Preface: what Im sharing below is very particular knowledge, and probably only makes sense if you build little websites for a living, but I just felt a need to record it.
When I first built this website it was static; just plain php files that scanned a folder of photos, and presented them with some nice CSS. But about 3 years ago I realised I wanted to make some other pages and change other things more quickly/easily, so I needed a Content Management System.
I've been making Craft websites professionally for over ten years so it was the go to - and for the most part things work great. However I have like 1,500 photos I want to make a simple gallery out of, and building a system that can load all of those quickly is difficult. It's an edge-case for sure, but a CMS that is based on a database is gonna struggle to load it quickly. Even with all the caching bells and whistles of craft, loading the photos page would take almost a second.
This motivated me to explore options for generating a static/HTML version of CMS content; I discovered the world of JAM stacks then immediately got The Ick. Its a feeling I get when I see a developer over engineer a solution, I've seen lots of colleagues fall down a rabit hole of compiling systems for things that have native solution
I tried out Kirby and Eleventy, and neither really had the sensible flexibilty I wanted. Kirby was a little bit rigid in how you organised your content, or eleventy required deployment flows that I honestly can't be arsed to do for a fun hobby.
I then found Statamic - and it's been great. It's a sweet spot between all the problems I mentioned above.
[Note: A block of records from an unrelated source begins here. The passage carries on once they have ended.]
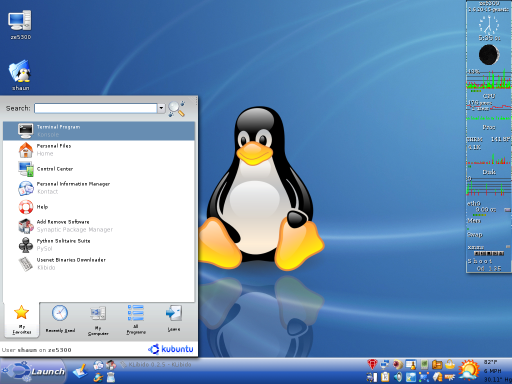
Task: Switch to All Programs tab
Action: [136, 319]
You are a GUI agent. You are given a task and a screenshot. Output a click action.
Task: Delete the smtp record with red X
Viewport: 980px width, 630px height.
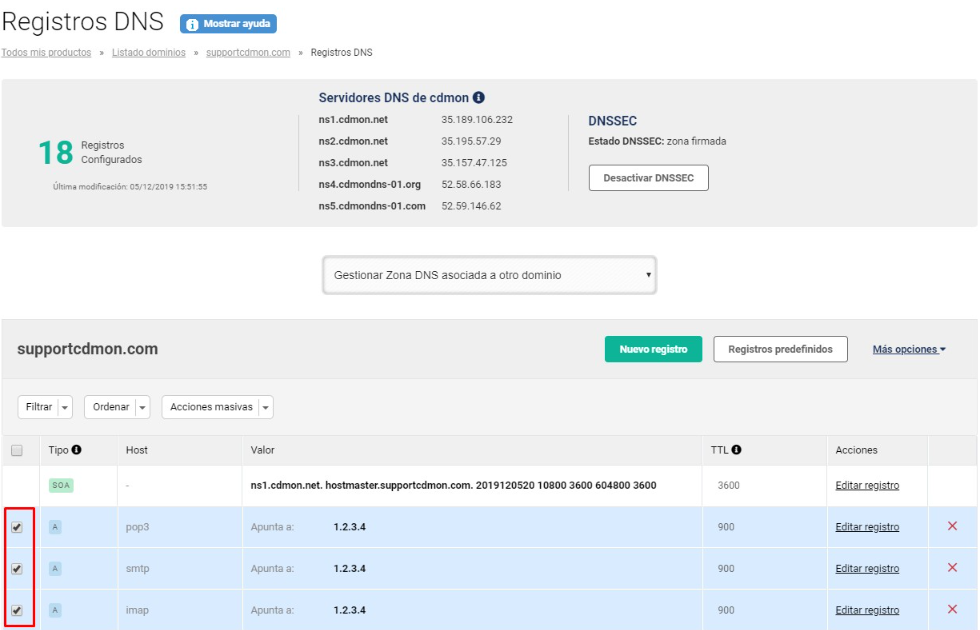(x=952, y=568)
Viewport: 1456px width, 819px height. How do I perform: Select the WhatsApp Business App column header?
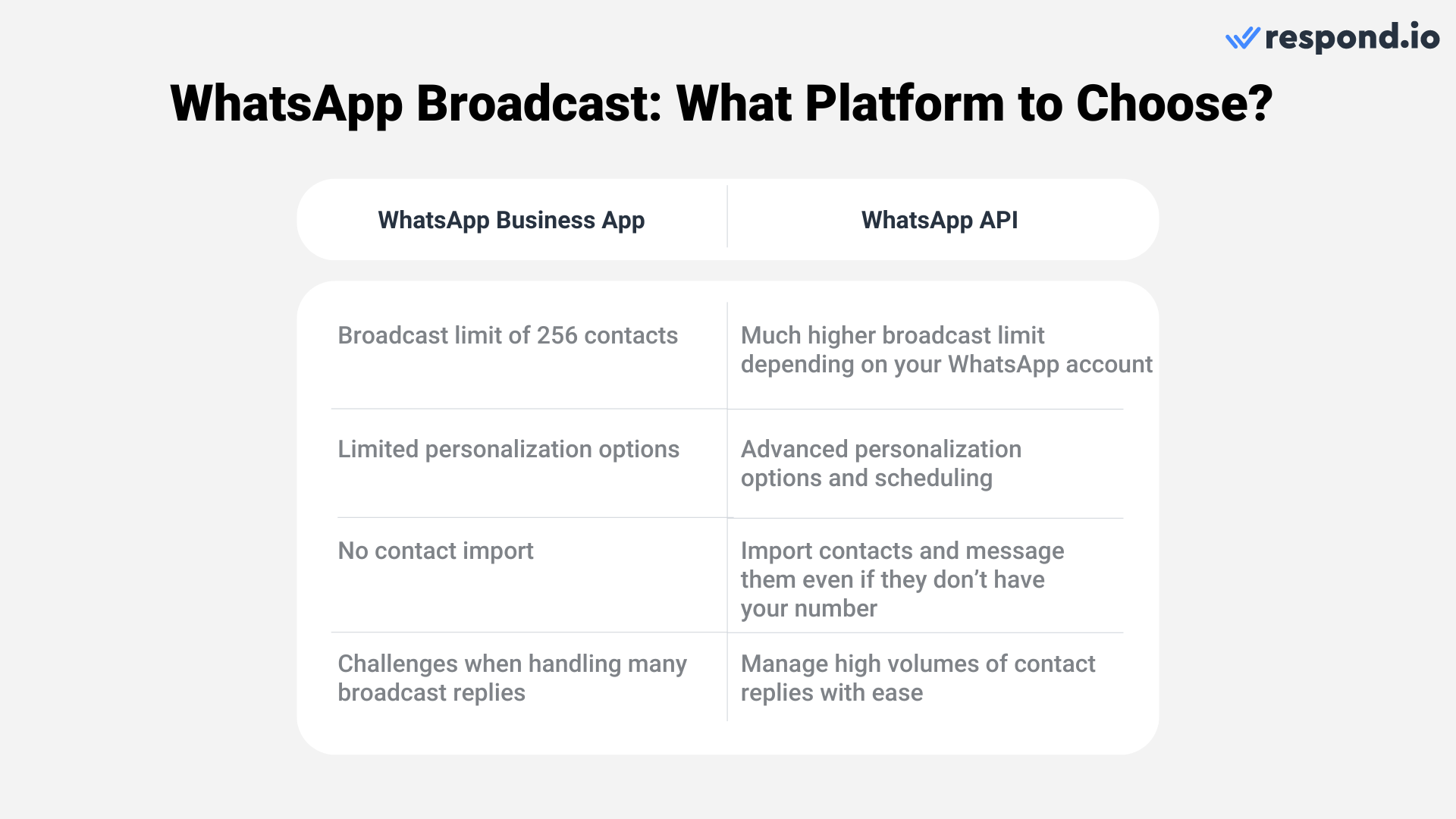click(510, 220)
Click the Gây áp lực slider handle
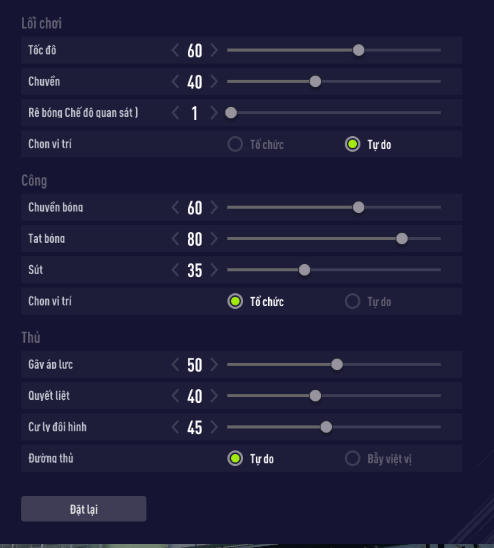This screenshot has height=548, width=494. 337,365
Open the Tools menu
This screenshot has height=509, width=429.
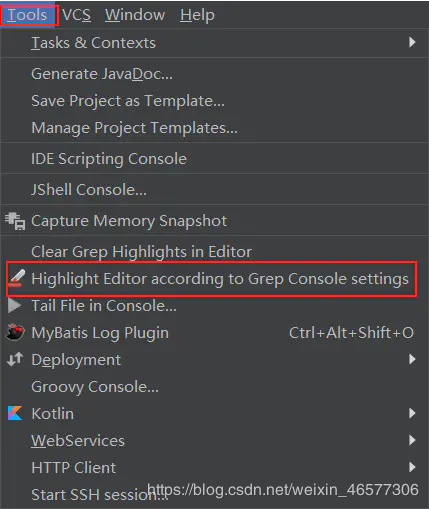[x=28, y=15]
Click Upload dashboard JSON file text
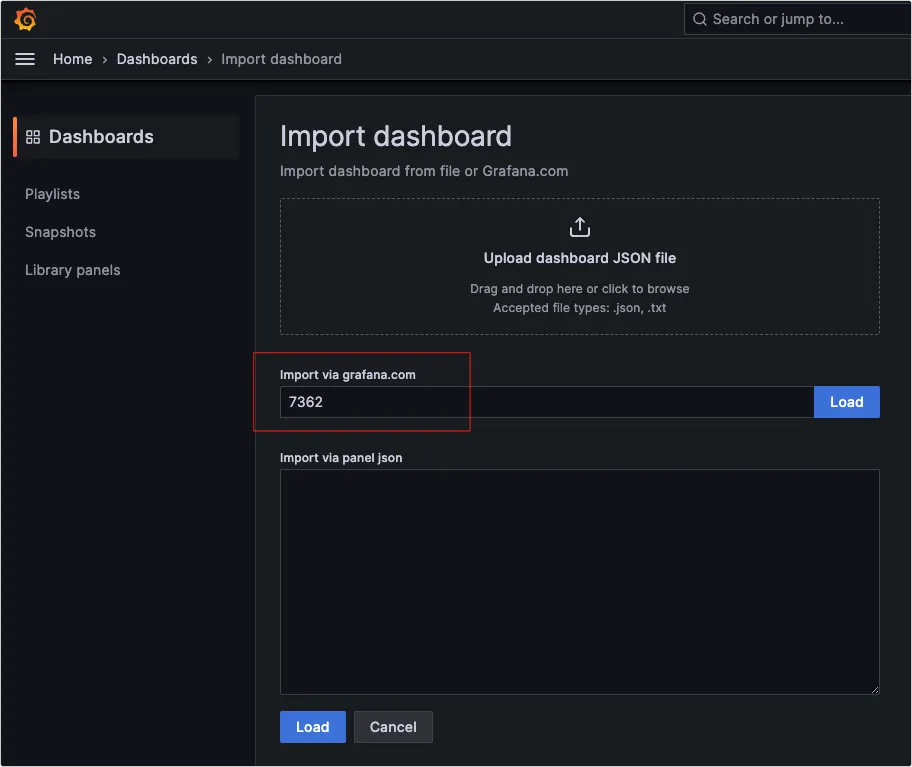Screen dimensions: 912x767 pyautogui.click(x=580, y=258)
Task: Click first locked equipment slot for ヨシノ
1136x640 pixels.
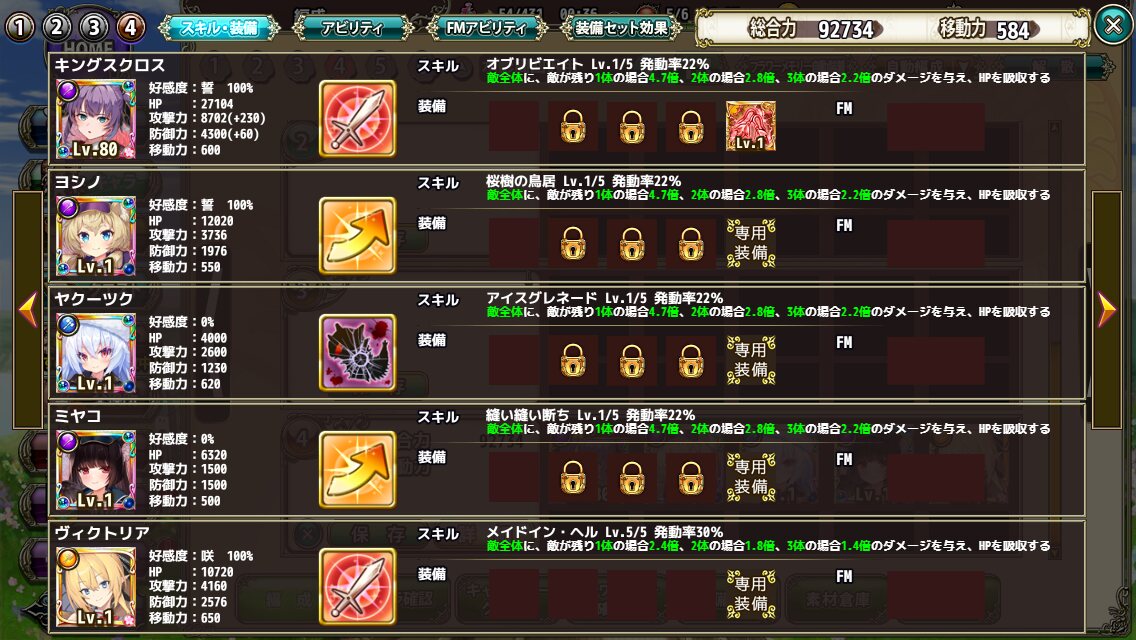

I now have a control panel where I can easily add photos or make posts.
It makes no assumptions about how my content is organsied.
Everything is resized and optimised and a static version of the pages are generated.
Also worth mentioning that their docs are amazing (plain language explanations of complicated things are so valuable).
My photos page now loads in 50ms (the images themselves are defered after page load). Once I figure out how to do some nice @view-transition it'll be sharp and make me happy.